═════ SOURCE INFORMATION ═════
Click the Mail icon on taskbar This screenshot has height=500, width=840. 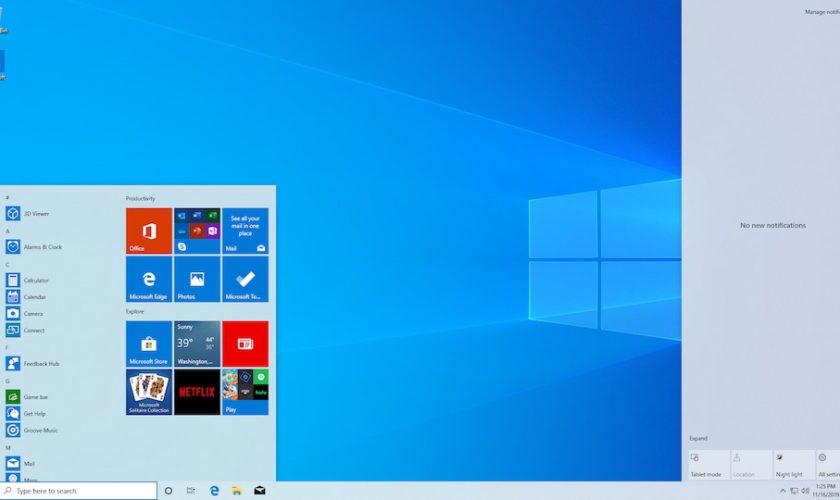pyautogui.click(x=260, y=491)
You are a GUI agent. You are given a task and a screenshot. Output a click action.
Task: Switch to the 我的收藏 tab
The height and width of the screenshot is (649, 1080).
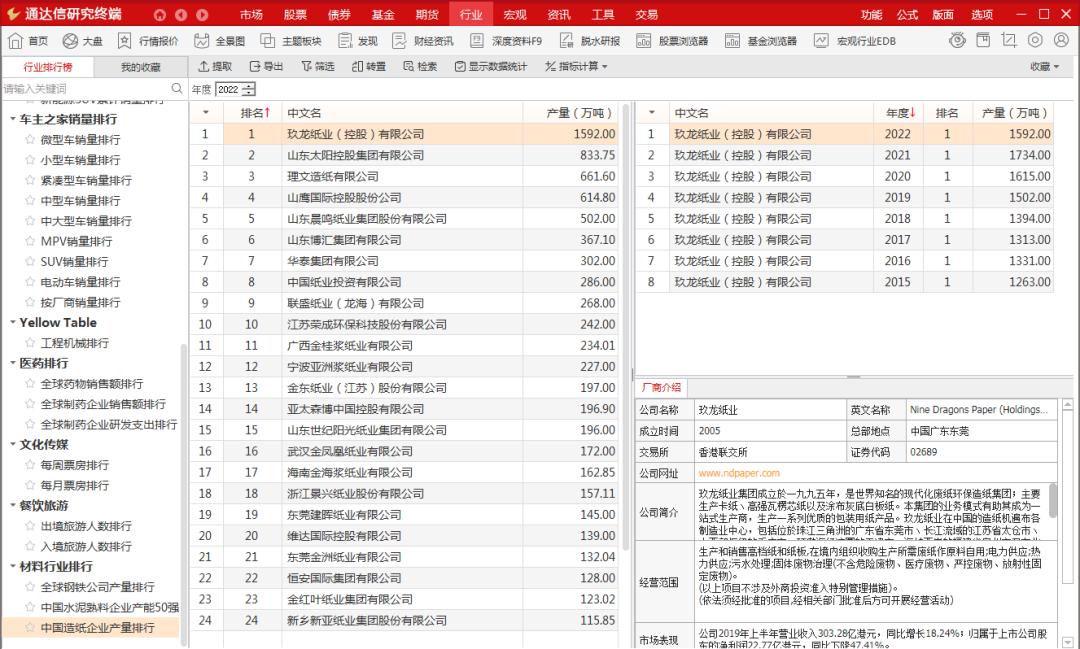pos(140,67)
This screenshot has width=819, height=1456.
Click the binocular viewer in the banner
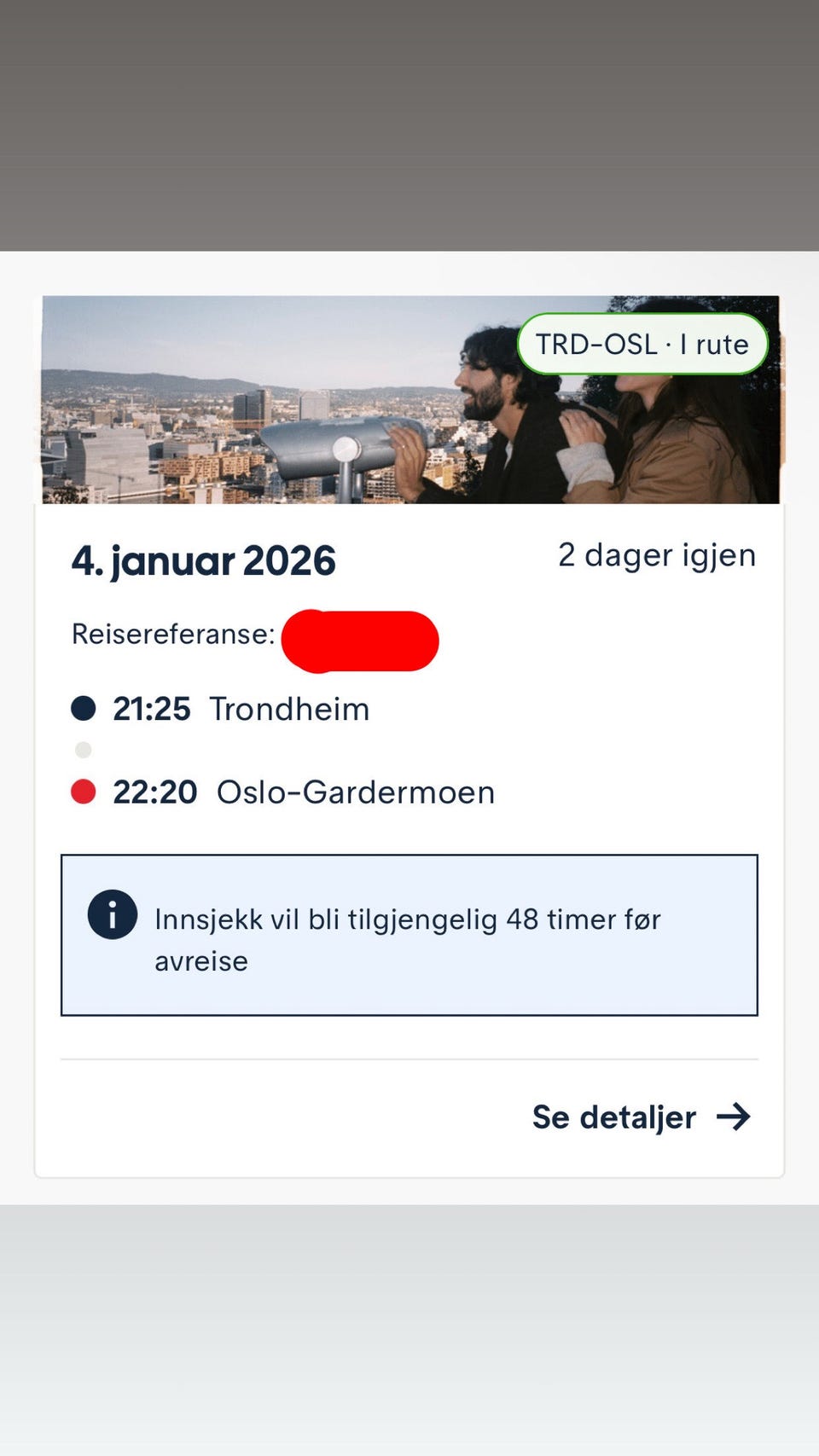click(x=341, y=452)
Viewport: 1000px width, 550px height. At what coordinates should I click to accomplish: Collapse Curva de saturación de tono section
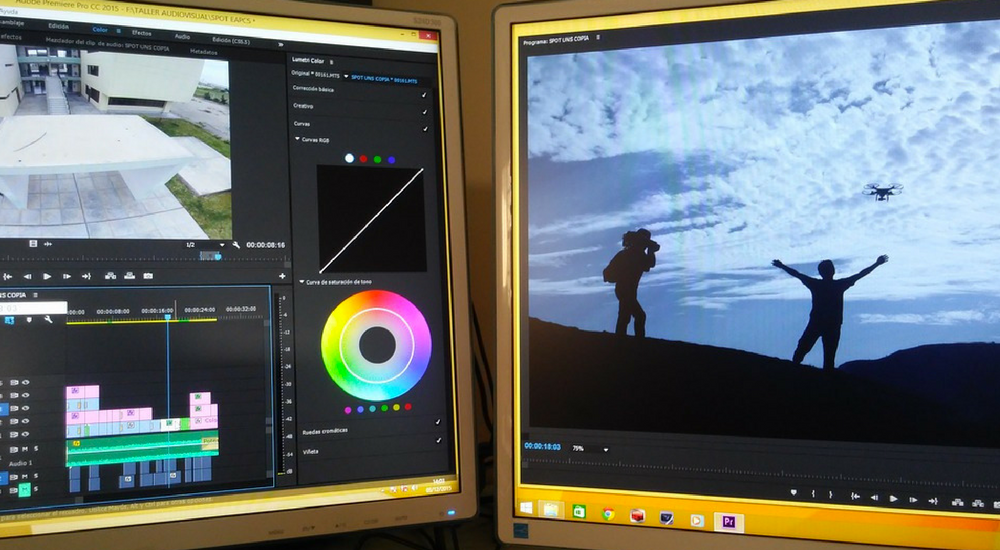tap(301, 282)
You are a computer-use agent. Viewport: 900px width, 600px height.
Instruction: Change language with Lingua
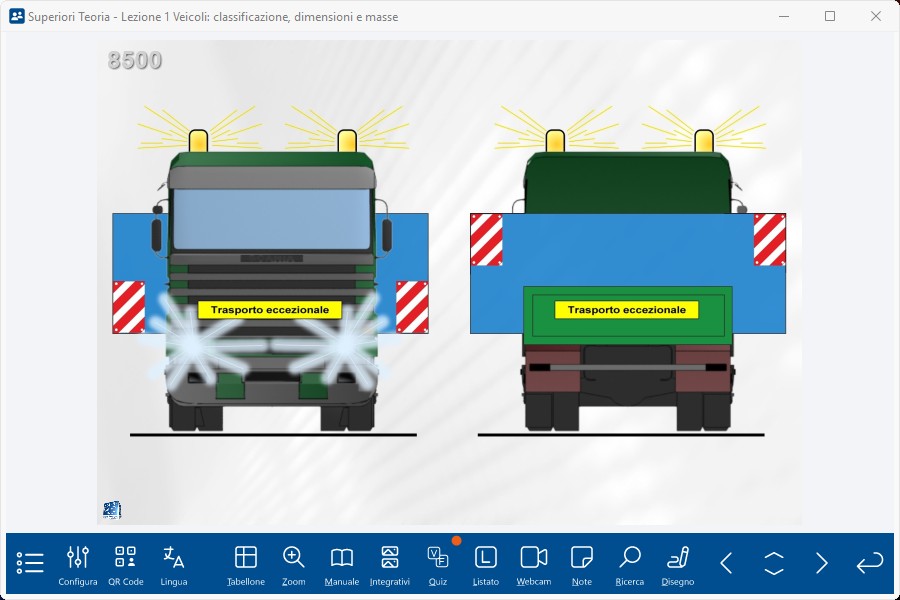pos(174,565)
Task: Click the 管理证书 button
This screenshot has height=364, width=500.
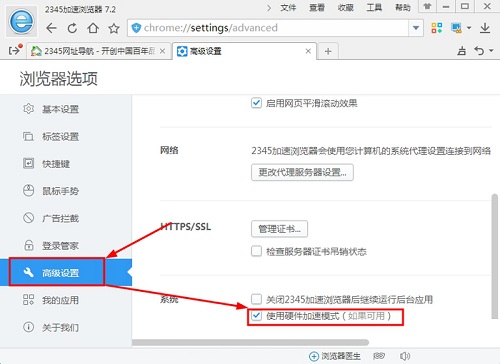Action: point(279,229)
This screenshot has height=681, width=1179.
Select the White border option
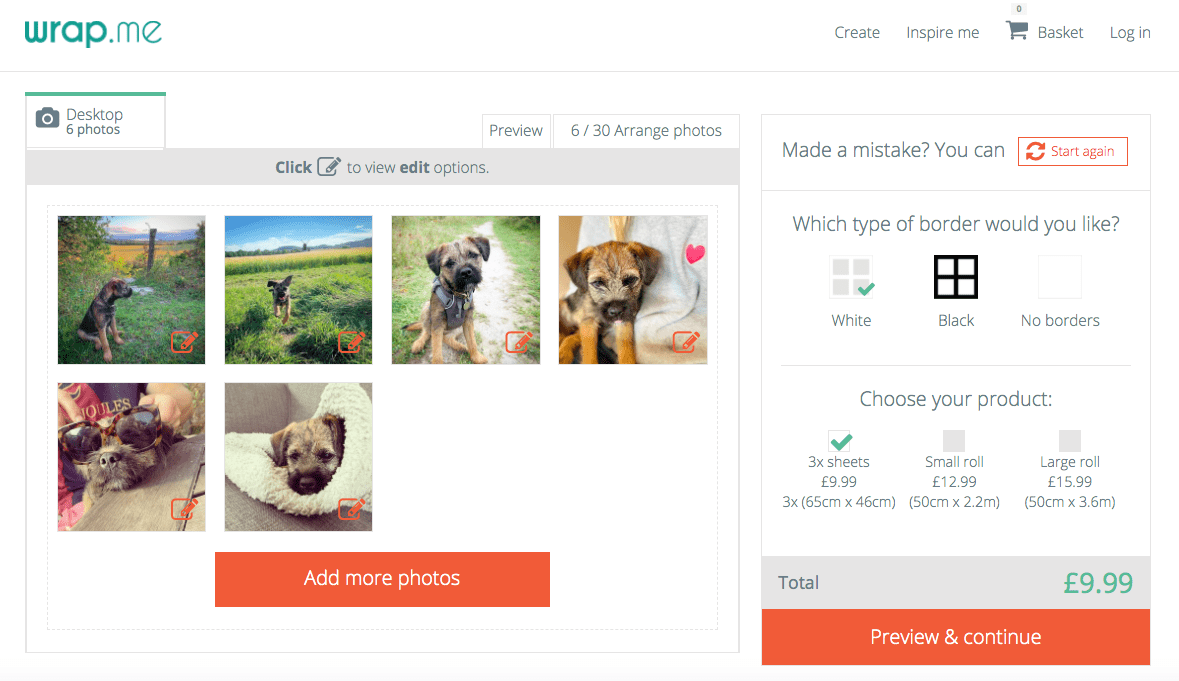pos(851,277)

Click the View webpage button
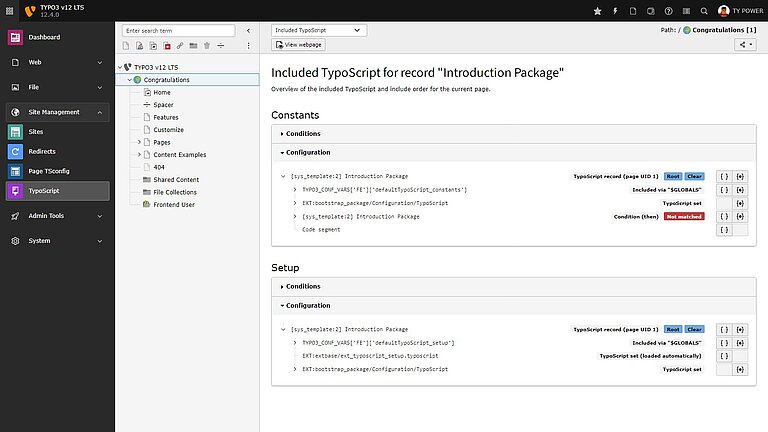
═════
### WHAT THE EXERCISE ASKS
For each line of the entries that includes "button", show that line.

### WRITTEN REPLY
Task: Click the 管理证书 button
Click the View webpage button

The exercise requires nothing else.